Single-cell RNA sequencing

• P14 CD8 T cells were hash tagged with BioLegend TotalSeq A antibodies (A0301–A0309) before pooling and loading 100,000 multiplexed cells across two 10x Genomics Single Cell 3' v3.1 GEMs.
• Hash tag oligo (HTO) libraries were amplified from cDNA with the BioLegend HTO additive primer, while gene expression (GEX) libraries followed the standard 10x protocol. Sequencing depth targeted ~35,000 reads per cell for GEX and ~300 reads per cell for HTO on an Illumina NextSeq 2000.
• CellRanger v7.1.0 with the 2020-A mm10 reference generated count matrices. Quality control in Scanpy v1.9.5 included SoupX ambient RNA correction, Scrublet and scDblFinder doublet removal, and filtering on mitochondrial content (>5%), UMI count (<3,000), and detected genes (<1,250). Cell cycle effects were regressed using S and G2/M gene lists, and Leiden clustering at resolution 1.0 (14–16 clusters) guided downstream analyses.
• Differential expression relied on the Scanpy Wilcoxon rank-sum test (v1.9.6), with GSEA run on Wilcoxon statistics via clusterProfiler v4.14.0 and DOSE v4.0.0 (R v4.4.2). Transcriptome correlations used Spearman coefficients on mean-normalized counts of the top 2,000 variable genes. RNA velocity inputs were produced with velocyto v0.17 and analyzed with scVelo v0.3.1.

ATAC-seq

• Nuclei from sorted P14 CD8 T cells were lysed and permeabilized for in situ Tn5 transposition (Nextera DNA Library Preparation kit), titrated to 1.25 μL enzyme per 5×10⁴ nuclei in a 50 μL reaction. Libraries were PCR-amplified to optimal cycles, quality-checked on an Agilent TapeStation (targeting a 2:1 170–280 bp to 280–390 bp fragment ratio), and sequenced on an Illumina NextSeq 2000 at ~0.9× whole-genome coverage (paired-end 50×2).
• Processing and peak calling used the nf-core/atacseq v2.1.2 pipeline (Nextflow 24.04.2) against mm10 in broad-peak mode. Public datasets (e.g., GSE111149, GSE88987, GSE144383, GSE131871, GSE213041) were merged with study data to define consensus peaks; peaks present in at least one replicate from three datasets yielded 47,192 shared peaks from an initial 285,385. Differential accessibility employed DESeq2 v1.46.0, PSEA used clusterProfiler/DOSE, and motif analysis relied on HOMER v5.1. Peak overlaps with ChIP-seq datasets (RUNX3, TBET, c-JUN) were computed with bedtools v2.31.1 (intersect -f 0.5 -F 0.5), with accessibility profiles generated via deepTools v3.5.6.

Gene and peak resources

• CD8 T cell-specific gene lists follow prior definitions, supplemented by re-analyses of public bulk RNA-seq datasets (e.g., Tcf7-reporter, ex-KLRG1, Tox genotypes, terminal-TEM). Reads were mapped with Salmon v1.10.2 (mm39, Ensembl 110) using dataset-specific k-mer parameters, with differential expression performed via DESeq2 v1.46.0 on TPM values.
• ATAC-seq peak lists were generated ad hoc from the consensus procedure above to support PSEA.

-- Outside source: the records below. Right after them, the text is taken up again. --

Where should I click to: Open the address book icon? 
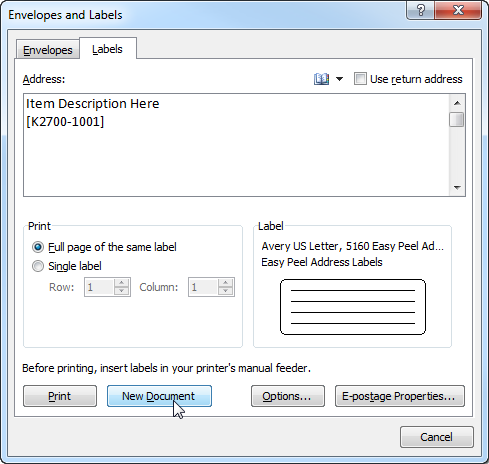[x=321, y=79]
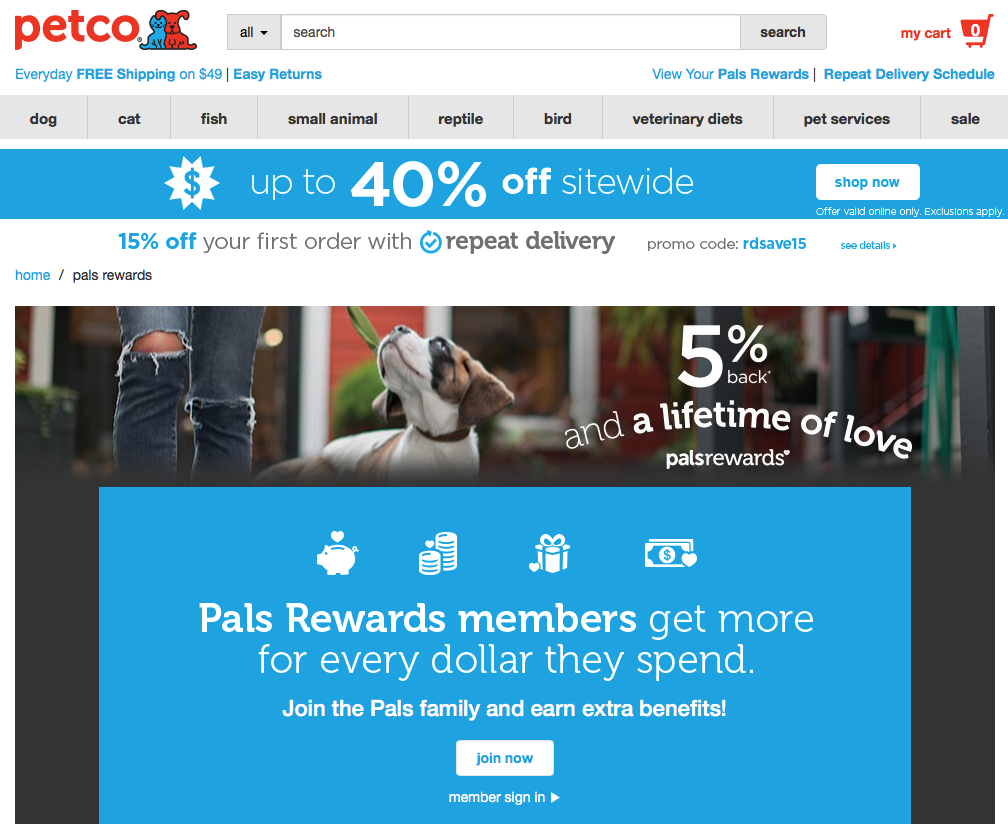Click the home breadcrumb link
The height and width of the screenshot is (824, 1008).
32,275
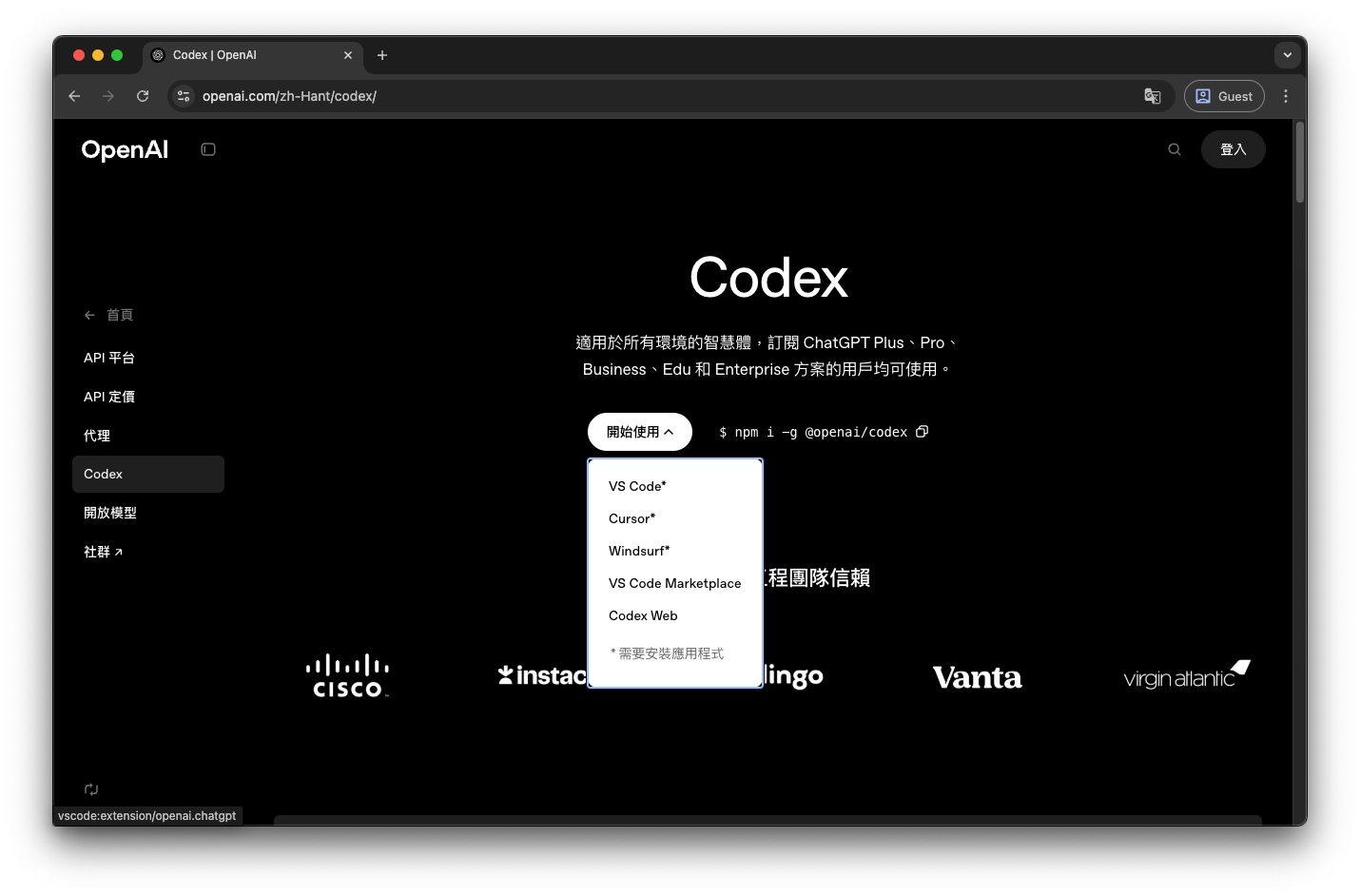The image size is (1360, 896).
Task: Click the 登入 login button
Action: pyautogui.click(x=1233, y=149)
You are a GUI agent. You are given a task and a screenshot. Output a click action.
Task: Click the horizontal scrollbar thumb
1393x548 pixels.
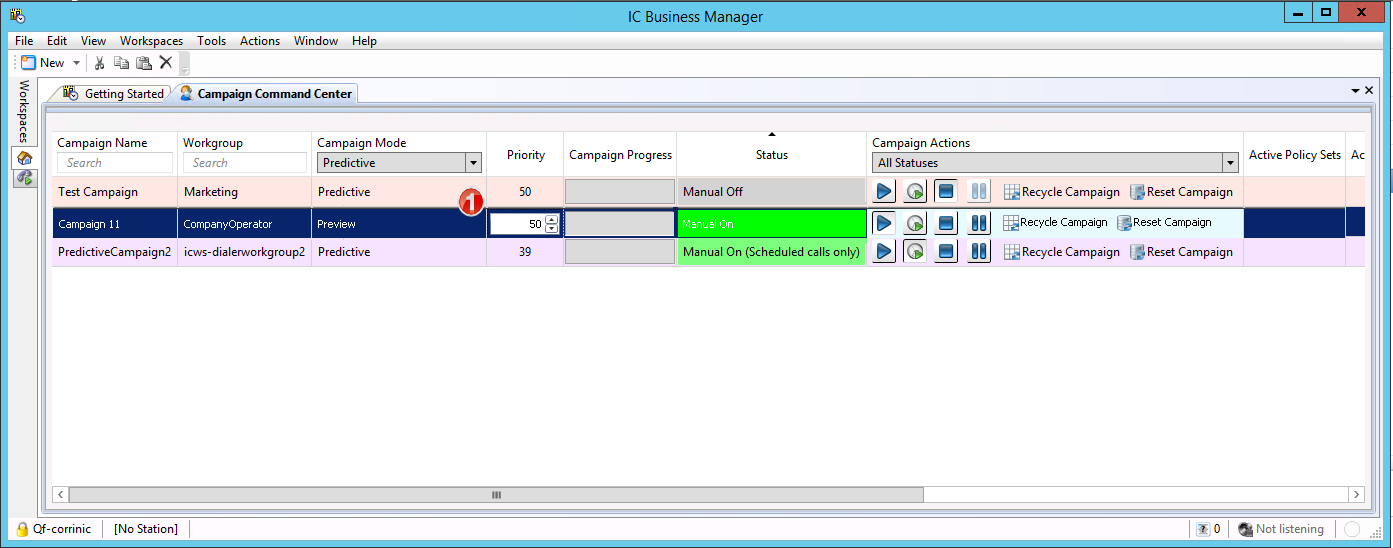coord(495,495)
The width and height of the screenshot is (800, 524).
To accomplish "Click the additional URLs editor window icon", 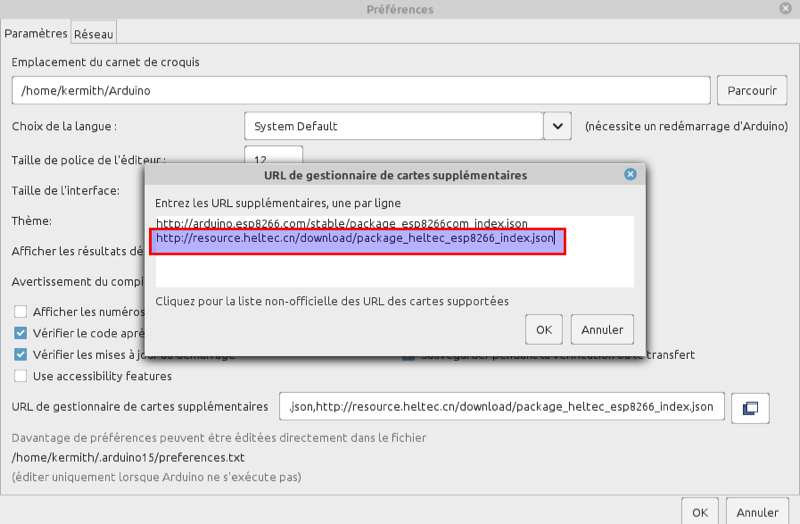I will [750, 407].
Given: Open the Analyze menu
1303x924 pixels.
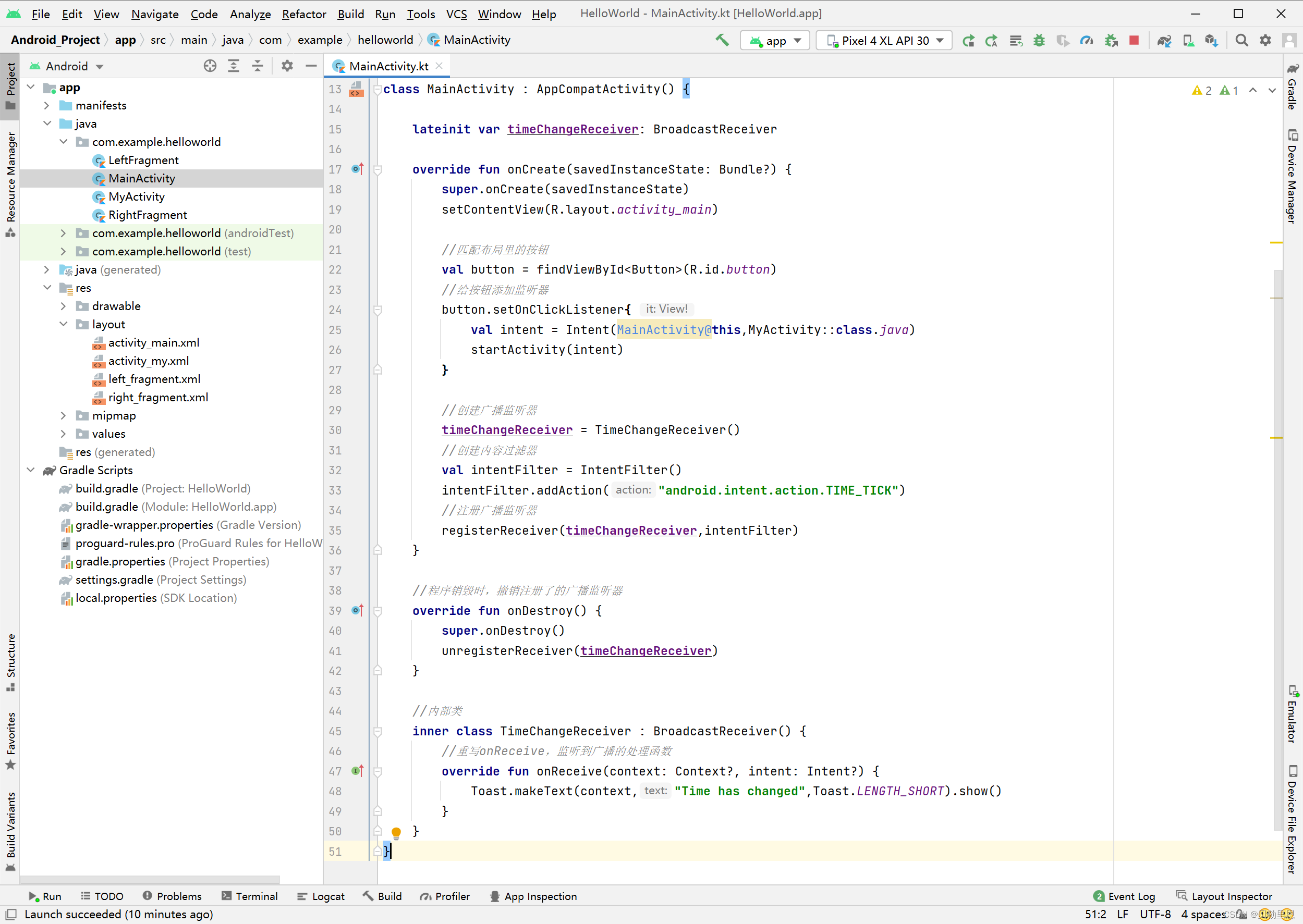Looking at the screenshot, I should [x=250, y=13].
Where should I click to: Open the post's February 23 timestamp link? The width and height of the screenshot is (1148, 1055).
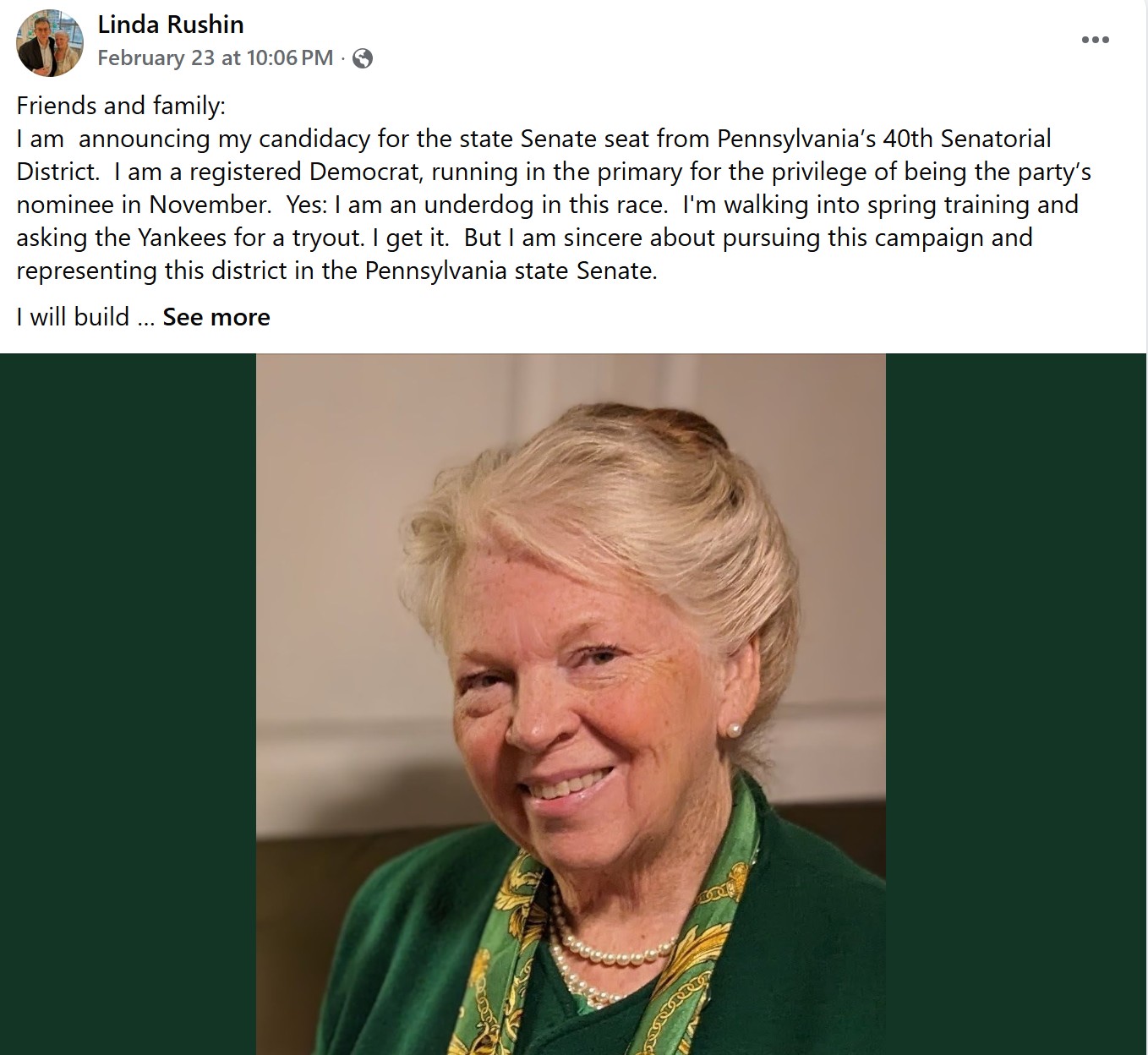[215, 58]
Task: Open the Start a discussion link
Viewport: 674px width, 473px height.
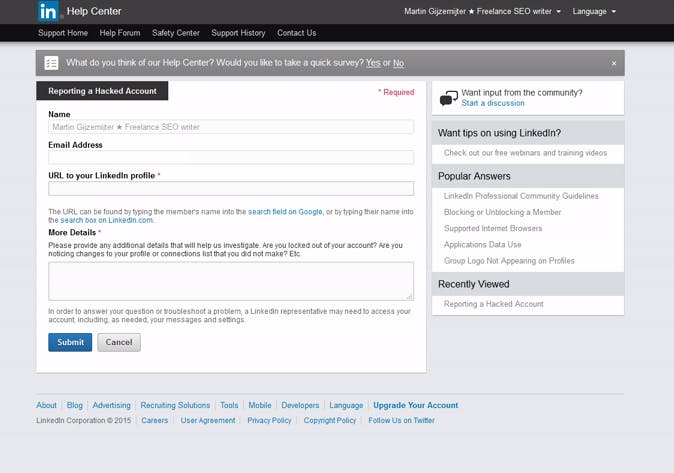Action: [x=493, y=103]
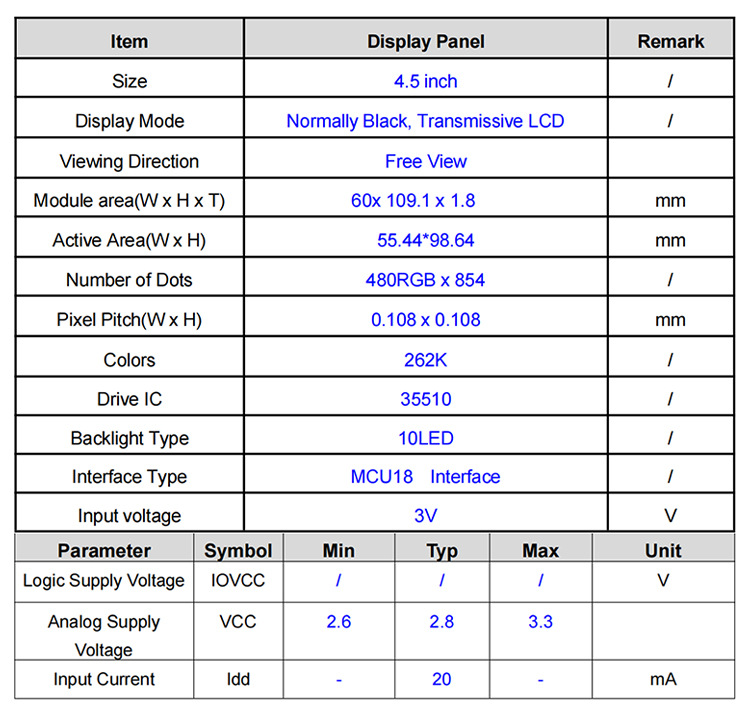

Computational reproducibility

Containerized tools were used end to end:

• Public images:
  • CellRanger v7.1.0 (docker.io/litd/docker-cellranger:v7.1.0) for alignment and count matrix generation.
  • bedtools v2.31.1 (docker.io/staphb/bedtools:2.31.1) for peak overlaps.
  • deepTools v3.5.6 (quay.io/biocontainers/deeptools:3.5.6--pyhdfd78af_0) for accessibility profile generation.
  • Salmon v1.10.2 (docker.io/combinelab/salmon:1.10.2) for transcript quantification.
• Custom DockerHub images:
  • HOMER v5.1 (docker.io/pipkinlab/homer:5.1) for motif analysis.
  • Scanpy v1.9.5 (docker.io/pipkinlab/scanpy:1.9.5) for core scRNA-seq QC and clustering.
  • Scanpy v1.9.6 with scVelo (docker.io/pipkinlab/scanpy:1.9.6) for differential expression and RNA velocity.
  • R 4.4.2 with DESeq2 v1.46.0 and plotting stack (docker.io/pipkinlab/r-deseq2-plotting:4.4.2) for ATAC-seq differential accessibility and visualization.

Gene and peak sets are available at ScrippsPipkinLab/CommonGeneSets. Code for this study is hosted in this repository.